=== GIVEN TEXT ===
=-=-=

Another possibility is Egyptian blue, an artificial copper calcium silicate (CaCuSi4O10) which could explain the elevated Ca and Cu, if not the Si which is masked by the base glass in all painted features, though it is very slightly higher in these areas than other features. Egyptian blue depicting metal military protective equipment and weaponry is evident on sculpted reliefs, such as on the Nicomedia relief [88], and a planned follow-up programme of multi-spectral imaging will clarify this using Visible-Induced Luminescence Imaging (VIL) techniques. So, while elevated levels of Cu reduce the probability for these blue pigments to two candidates, Egyptian blue is the more likely candidate than azurite given the associated elevation of Ca restricted to blue samples across the vessel. See Figure 12 for example pXRF spectra from blue samples.
Certainly, this blue differs in colour and character to the other samples above, with a viscous matric that could result from Egyptian blue’s manufacturing technique of heating calcium and copper compounds with silica and natron and could, therefore, lend itself perfectly to high firing temperatures and adhering to a glass vessel. A greenish derivative of Egyptian blue was used by glassmakers and potters since Egyptian times and in later (eighth C) Tang porcelains [49], providing a precedent for its use in this context. Its detection here as an ingredient for Roman glass enamelling constitutes a ground-breaking discovery.

7.3. Reds and Browns

Fe is highly concentrated in almost all painted features, particularly highest in reds and browns as well as fleshtones, some blue areas (decorative circle and the manica, facemask and shoulder guard of the Secutores) and yellow on the Secutores’ facemasks. This suggests iron oxide hematite, red ochre (Fe2O3), probably mixed into a soda glass binder for these areas, in contrast to low Fe levels on the background colourless glass which confirms its manufacture from sand with high-purity and low iron [16].
In these features there is evidence for much elemental diversity, indicating a complex mixing of different materials, including hematite, lead antimony, possibly realgar/orpiment (see below) and traces of cinnabar in the reds and browns as well as possibly green earth in the browns given the detection of highly elevated Al (see Table 5 for full details) and a visible greenish hue to some brownish features (Figure 13). Occasional very bright red spots in the red matrices certainly hint at trace amounts of cinnabar and this is supported by traces of Hg in the pXRF results (see Figure 9), although the levels are so low as to not be visibly detectable in the scale of the spectra; some examples are provided in Figure 14.
The presence of cinnaboar as an enamel colourant is another ground-breaking discovery.

=-=-=

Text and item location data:

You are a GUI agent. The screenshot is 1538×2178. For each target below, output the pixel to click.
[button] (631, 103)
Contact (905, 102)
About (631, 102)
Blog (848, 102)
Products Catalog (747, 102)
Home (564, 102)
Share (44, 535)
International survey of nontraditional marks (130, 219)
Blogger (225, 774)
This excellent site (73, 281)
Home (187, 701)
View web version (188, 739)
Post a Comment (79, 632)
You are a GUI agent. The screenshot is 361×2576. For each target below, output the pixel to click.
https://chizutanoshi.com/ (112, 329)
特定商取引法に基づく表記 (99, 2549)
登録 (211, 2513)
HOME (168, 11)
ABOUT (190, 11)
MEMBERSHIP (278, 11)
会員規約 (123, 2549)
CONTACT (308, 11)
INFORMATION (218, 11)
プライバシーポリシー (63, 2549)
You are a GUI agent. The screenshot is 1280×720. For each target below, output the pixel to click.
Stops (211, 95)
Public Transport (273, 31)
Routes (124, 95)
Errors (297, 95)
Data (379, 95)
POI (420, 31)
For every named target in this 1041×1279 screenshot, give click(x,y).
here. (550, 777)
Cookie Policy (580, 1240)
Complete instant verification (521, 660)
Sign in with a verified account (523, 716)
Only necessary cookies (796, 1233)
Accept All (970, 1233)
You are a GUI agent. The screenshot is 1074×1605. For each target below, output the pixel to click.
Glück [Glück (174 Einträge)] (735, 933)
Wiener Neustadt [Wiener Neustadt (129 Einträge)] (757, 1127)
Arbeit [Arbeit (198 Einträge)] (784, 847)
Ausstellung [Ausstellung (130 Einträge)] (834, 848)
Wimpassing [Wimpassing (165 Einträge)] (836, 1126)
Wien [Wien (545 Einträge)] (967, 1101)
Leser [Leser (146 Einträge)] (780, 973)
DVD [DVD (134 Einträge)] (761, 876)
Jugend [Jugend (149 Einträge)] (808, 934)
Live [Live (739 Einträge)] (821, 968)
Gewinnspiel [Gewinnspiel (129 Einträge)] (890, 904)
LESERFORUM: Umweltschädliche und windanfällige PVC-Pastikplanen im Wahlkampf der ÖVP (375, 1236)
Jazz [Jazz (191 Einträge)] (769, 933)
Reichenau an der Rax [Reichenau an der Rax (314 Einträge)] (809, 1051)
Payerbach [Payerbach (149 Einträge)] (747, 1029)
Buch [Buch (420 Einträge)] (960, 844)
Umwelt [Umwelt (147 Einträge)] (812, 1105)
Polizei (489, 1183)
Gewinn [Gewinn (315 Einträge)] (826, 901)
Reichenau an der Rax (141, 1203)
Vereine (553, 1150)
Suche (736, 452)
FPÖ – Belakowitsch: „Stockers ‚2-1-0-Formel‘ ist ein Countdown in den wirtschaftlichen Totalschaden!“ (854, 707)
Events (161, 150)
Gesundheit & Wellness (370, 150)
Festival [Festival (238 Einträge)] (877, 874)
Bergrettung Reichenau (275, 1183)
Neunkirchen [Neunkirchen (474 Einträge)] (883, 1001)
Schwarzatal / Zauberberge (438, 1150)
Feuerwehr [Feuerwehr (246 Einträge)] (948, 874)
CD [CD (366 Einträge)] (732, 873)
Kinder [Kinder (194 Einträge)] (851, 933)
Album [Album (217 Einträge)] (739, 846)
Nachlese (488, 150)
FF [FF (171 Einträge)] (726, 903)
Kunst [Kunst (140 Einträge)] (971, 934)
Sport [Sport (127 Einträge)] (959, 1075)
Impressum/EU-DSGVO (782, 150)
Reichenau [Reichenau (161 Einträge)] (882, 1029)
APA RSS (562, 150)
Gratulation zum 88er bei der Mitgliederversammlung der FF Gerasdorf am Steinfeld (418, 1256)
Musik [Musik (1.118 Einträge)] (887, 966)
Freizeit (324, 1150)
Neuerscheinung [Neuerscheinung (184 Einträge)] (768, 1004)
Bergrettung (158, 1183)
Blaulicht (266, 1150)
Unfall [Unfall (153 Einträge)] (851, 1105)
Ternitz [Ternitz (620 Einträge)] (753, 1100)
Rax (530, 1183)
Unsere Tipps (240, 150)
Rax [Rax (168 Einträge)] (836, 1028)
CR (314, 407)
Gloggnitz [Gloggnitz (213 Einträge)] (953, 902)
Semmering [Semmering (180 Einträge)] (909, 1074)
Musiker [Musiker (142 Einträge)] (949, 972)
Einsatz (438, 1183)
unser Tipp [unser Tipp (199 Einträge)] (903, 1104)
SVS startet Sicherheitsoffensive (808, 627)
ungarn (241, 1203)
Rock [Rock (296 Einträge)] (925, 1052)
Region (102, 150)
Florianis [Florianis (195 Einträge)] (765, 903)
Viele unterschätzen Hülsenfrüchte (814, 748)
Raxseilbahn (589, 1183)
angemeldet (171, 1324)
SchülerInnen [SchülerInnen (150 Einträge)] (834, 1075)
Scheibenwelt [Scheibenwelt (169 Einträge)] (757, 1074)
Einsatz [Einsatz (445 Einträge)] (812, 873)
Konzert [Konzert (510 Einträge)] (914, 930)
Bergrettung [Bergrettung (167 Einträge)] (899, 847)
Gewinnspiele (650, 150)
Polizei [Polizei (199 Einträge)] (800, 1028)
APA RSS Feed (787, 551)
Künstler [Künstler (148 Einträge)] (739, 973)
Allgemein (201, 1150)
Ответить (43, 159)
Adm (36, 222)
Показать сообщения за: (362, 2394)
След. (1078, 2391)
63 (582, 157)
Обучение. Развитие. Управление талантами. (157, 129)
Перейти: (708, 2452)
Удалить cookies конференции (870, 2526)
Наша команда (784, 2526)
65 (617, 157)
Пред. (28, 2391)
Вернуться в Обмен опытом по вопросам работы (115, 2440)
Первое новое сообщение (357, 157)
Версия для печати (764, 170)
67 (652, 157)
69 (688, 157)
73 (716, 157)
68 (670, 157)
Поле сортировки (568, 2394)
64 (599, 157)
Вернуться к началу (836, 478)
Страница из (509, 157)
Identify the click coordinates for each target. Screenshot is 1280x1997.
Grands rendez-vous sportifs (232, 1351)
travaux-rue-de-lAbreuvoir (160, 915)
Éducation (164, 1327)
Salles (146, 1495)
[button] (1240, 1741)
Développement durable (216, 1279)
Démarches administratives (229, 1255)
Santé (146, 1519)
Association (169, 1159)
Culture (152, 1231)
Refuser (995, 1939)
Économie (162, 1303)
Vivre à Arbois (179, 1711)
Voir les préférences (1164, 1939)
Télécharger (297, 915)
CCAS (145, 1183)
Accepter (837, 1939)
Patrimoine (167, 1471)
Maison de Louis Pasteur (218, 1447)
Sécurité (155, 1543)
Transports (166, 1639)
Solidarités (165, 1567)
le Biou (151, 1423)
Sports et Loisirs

=-=-=

=== TO DO ===
a: Reproduce, word for word, the stretch of the passage on enamel pigments from "In these features" through "in Figure 14.".
b: In the passage on enamel pigments, which technique will the planned follow-up multi-spectral imaging use to clarify the presence of Egyptian blue?
These data have no connection to the passage on enamel pigments.

=== EXPECTED ANSWERS ===
a:
In these features there is evidence for much elemental diversity, indicating a complex mixing of different materials, including hematite, lead antimony, possibly realgar/orpiment (see below) and traces of cinnabar in the reds and browns as well as possibly green earth in the browns given the detection of highly elevated Al (see Table 5 for full details) and a visible greenish hue to some brownish features (Figure 13). Occasional very bright red spots in the red matrices certainly hint at trace amounts of cinnabar and this is supported by traces of Hg in the pXRF results (see Figure 9), although the levels are so low as to not be visibly detectable in the scale of the spectra; some examples are provided in Figure 14.

b: Visible-Induced Luminescence Imaging (VIL).